Mitchell paused, waiting for JR’s usual verbal onslaught. It didn’t come. JR was actually, for once, quiet.

Trevor flicked his cigarette from the corner of his mouth onto the ground. He didn’t bother to grind it dead. “What the fuck does it matter? The guy’s a fucking powder keg. Up one minute, down the next. All in our faces about shit we can’t control, then making like he’s our best friend.”

“He’s too volatile,” Eric said, nodding.

Mitchell thought about that for a second, then nodded. Perfect way to describe the dick. Volatile.

“Backstage is a powder keg,” the guitarist went on. “We all hate being there. C’mon, JR. There’s got to be a way to get us off this tour. Daniel and M here say you’re getting all sorts of offers for us to open for better acts. I think you need to take a longer look at some of them, even if it means we take a break.”

“It hasn’t all been bad with Jim,” the manager said. “You had a nice long break in Phoenix and it turned out to benefit you quite well”

“My hair turned green,” Mitchell said. He crossed his arms over his chest and glared at the manager until JR shut up.

“But the break refreshed you. It taught me and your booking agents quite a bit that we’ll be discussing once it’s your turn to headline but for now, you’re not quite ready to headline, so it’s all opening acts for you still and really, Jim Shields isn’t that bad of a guy Why can’t you just finish up this tour like we’ve planned It’s really not that much longer”

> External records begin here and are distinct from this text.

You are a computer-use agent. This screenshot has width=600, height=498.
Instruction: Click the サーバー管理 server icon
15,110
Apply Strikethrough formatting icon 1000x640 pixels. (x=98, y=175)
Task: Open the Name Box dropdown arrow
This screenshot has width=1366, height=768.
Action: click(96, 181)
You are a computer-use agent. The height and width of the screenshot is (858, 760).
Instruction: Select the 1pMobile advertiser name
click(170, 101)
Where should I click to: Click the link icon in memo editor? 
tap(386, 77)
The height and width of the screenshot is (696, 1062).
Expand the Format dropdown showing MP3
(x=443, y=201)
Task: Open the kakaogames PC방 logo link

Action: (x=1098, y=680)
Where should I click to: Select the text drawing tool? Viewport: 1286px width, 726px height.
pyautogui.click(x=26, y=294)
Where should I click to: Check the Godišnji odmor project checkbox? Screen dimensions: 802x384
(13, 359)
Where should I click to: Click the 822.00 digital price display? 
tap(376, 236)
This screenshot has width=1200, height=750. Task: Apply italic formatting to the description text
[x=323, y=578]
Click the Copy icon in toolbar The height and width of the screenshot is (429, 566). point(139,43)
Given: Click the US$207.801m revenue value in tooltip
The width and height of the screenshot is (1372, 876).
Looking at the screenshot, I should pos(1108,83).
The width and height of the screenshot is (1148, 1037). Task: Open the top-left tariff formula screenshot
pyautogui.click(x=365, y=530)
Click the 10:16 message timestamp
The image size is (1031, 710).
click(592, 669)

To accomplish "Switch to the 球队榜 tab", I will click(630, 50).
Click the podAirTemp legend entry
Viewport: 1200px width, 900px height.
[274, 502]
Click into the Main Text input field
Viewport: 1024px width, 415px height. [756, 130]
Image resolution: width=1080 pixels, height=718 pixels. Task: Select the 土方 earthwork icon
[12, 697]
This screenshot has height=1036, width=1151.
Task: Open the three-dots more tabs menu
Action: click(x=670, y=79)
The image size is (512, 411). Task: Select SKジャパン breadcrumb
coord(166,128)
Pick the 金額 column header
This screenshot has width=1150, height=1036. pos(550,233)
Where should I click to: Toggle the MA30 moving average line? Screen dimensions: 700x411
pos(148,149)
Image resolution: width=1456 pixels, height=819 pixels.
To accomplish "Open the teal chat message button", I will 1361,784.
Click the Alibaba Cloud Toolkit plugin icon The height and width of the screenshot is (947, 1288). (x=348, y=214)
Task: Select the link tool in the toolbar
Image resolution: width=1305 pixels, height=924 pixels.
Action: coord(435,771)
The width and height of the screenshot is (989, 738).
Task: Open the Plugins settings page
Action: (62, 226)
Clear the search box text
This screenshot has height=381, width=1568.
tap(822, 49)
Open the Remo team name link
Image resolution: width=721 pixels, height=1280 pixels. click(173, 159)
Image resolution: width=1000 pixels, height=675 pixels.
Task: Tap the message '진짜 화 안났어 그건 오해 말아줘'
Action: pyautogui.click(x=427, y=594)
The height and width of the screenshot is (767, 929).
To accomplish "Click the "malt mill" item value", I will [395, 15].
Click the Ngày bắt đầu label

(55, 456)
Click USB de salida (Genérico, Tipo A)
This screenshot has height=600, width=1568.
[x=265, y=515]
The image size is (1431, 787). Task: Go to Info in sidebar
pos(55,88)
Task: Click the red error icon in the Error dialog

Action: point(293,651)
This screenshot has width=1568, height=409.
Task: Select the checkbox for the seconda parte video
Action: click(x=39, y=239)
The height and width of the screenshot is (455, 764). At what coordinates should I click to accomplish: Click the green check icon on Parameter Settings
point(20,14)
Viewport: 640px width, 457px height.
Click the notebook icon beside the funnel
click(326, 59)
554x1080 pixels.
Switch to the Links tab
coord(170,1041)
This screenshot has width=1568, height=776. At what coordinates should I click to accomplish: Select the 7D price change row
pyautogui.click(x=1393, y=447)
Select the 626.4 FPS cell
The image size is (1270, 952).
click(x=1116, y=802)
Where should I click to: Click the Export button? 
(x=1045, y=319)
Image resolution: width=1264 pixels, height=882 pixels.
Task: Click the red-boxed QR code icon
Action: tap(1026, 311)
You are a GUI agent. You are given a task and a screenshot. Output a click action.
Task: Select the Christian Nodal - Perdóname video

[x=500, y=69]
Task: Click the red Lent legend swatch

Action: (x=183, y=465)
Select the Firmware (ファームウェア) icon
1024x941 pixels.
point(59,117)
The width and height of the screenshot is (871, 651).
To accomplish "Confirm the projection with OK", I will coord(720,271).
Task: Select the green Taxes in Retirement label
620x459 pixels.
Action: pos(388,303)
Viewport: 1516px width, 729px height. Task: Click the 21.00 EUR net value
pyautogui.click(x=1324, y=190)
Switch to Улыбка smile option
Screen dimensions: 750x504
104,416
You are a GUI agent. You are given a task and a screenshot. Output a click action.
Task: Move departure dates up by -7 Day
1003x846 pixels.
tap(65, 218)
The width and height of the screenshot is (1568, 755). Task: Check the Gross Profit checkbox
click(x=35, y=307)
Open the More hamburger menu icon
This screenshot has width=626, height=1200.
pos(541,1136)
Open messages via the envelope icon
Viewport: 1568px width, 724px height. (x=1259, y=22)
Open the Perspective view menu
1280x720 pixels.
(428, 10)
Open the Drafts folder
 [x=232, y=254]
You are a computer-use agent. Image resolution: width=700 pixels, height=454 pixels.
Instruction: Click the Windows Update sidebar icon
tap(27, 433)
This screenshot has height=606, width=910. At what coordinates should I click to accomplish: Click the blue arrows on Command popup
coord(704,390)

“Because,” Trevor said, taking his time as he lit up a new cigarette. It was for effect, Mitchell could tell. Hell, most of Trevor’s cigarettes were for effect. His own bad boy version of being demure. Or something.

“I need more of a reason than that, Trevor. You have a contract with Jim You signed it and were perfectly happy to You were excited, even, and so was I This was going to be a good thing, bringing you new fans and getting you into cities you’d never visited before.”

“Because,” Mitchell growled, “if you don’t get us away from that asshole, I’m going to shove his microphone stand up his ass and make it come out his mouth. I don’t give a shit about contracts or opportunities or anything like that. I care about not being yanked around by this asshole anymore.”

He was aware of everyone around him cringing, of his voice rising, of the pressure in his cheeks that meant his face had turned red. Trevor would probably tell him later that viens had popped. He didn’t care. Didn’t care about any of it. He’d had enough. The band had had enough. It had nothing to do with his fucking green hair and everything to do with unstable dickhead Jim Shields. This is what it had come down to. It was a matter of survival, no matter how fucking dramatic that sounded. No one could live like Jim was making them live.

Mitchell would be damned if ShapeShifter was going to have to keep trying.

Yup, this is a Three Word Wednesday prompt: demure, offend, volatile. And I’ll link it at The Weekend Writer’s Retreat, also. AND at Friday Flash. AND Sunday Scribblings. That might be all, but who knows? I do like to increase my fan base!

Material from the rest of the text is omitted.